_Extrait du texte:_
((

Ces capacités d'imitation sont telles qu'il est désormais convenu de parler de culture, bien que ce terme, à l'instar notamment de la capacité d'anticiper ou de l'usage d'outils, ait été réservé par le passé au seul humain, à tort.
Un exemple parmi d'autres est celui des macaques. En 1952, sur l'île de Koshima, des scientifiques jetaient sur le sable des patates douces en destination des singes qu'ils étudiaient. Les singes, qui appréciaient ces patates mais trouvaient leur saleté déplaisante, ont appris à les laver en imitant Imo, une petite femelle qui la première eut l'idée d'aller laver sa patate dans l'eau. Après quelques années, l'ensemble des membres du groupe (à l'exception des individus les plus âgés), profitait de cette innovation, qui sera transmise ensuite de génération en génération (les petits apprennent de leur mère en ramassant les patates que celle-ci laisse tomber lorsqu'elle les lave).

))

_Matériel fourni:_
((

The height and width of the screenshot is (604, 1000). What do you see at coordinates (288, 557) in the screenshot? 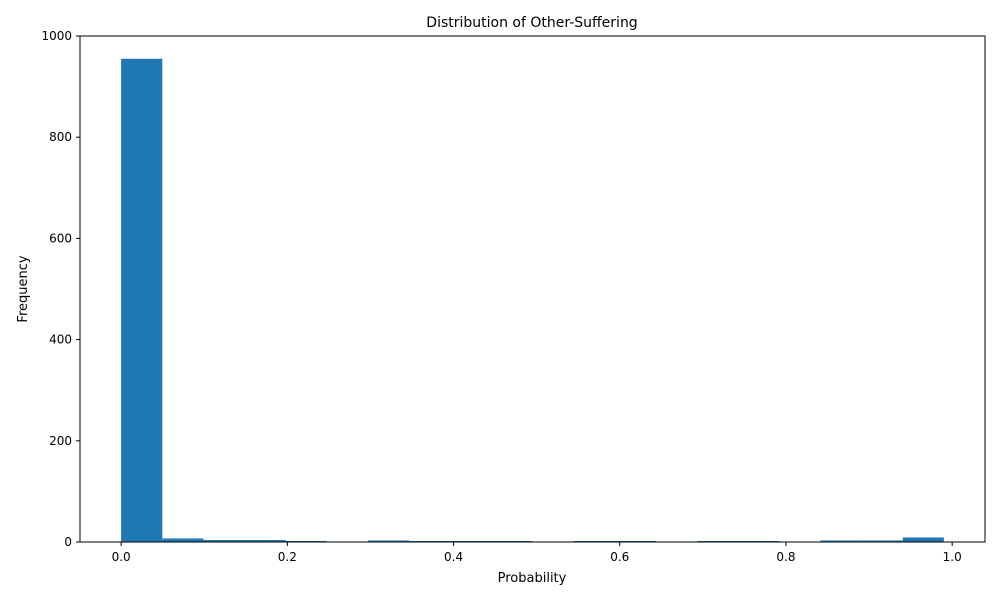
I see `x-tick-label: 0.2` at bounding box center [288, 557].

))

_Liste des tâches:_
(1) Dans l'extrait sur la culture chez les animaux, comment s'appelait la petite femelle macaque qui eut la première l'idée de laver sa patate dans l'eau ?
(2) Donnez la suite de l'extrait sur la culture chez les animaux, à partir de sa dernière phrase.

_Vos réponses écrites:_
(1) Elle s'appelait Imo.

(2)
L'imitation n'est pas l'apanage des vertébrés, elle a été aussi mise en évidence chez les pieuvres qui savent imiter leurs congénères (Fiorito & Scotto, 1992). Au zoo Hellabrunn de Munich, une pieuvre a dévissé elle-même un bocal pour y trouver sa nourriture, cette fois en imitant le personnel animalier !
On a de même établi cette faculté chez diverses espèces de poissons, qui peuvent apprendre à éviter le filet de pêche en s'observant les uns les autres (Brown & Warburton, 1999, Brown & Laland, 2002, Reader et al., 2003, Özbilgin & Glass, 2004).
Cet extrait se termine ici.